Try it: Which lines of the records below contain the word "pyautogui"? Show each one.

Given records:

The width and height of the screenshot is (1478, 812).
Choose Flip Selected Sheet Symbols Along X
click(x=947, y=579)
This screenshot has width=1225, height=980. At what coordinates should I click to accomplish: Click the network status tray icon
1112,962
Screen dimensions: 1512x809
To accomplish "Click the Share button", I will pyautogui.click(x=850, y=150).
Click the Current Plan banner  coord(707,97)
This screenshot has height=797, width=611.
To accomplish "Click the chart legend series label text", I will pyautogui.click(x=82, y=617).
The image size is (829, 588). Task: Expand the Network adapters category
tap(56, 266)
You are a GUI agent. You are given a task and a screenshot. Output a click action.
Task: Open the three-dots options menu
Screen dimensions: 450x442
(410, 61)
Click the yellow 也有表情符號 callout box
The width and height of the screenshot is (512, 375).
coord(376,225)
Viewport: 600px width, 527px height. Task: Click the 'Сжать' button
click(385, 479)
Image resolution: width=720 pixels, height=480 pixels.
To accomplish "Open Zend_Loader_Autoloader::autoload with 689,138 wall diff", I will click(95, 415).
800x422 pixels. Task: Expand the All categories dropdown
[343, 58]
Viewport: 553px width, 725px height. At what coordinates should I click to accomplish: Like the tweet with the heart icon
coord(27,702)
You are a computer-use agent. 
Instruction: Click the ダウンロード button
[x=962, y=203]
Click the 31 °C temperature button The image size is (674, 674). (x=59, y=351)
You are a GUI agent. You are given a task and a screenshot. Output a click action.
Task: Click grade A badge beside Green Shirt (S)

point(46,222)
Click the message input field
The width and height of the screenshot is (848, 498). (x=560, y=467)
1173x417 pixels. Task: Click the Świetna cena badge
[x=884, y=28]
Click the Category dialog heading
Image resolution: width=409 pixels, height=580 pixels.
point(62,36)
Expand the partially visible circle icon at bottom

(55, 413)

Result of the task:
To accomplish "Click the Share button", I will pyautogui.click(x=850, y=150).
To accomplish "Click the chart legend series label text", I will pyautogui.click(x=82, y=617).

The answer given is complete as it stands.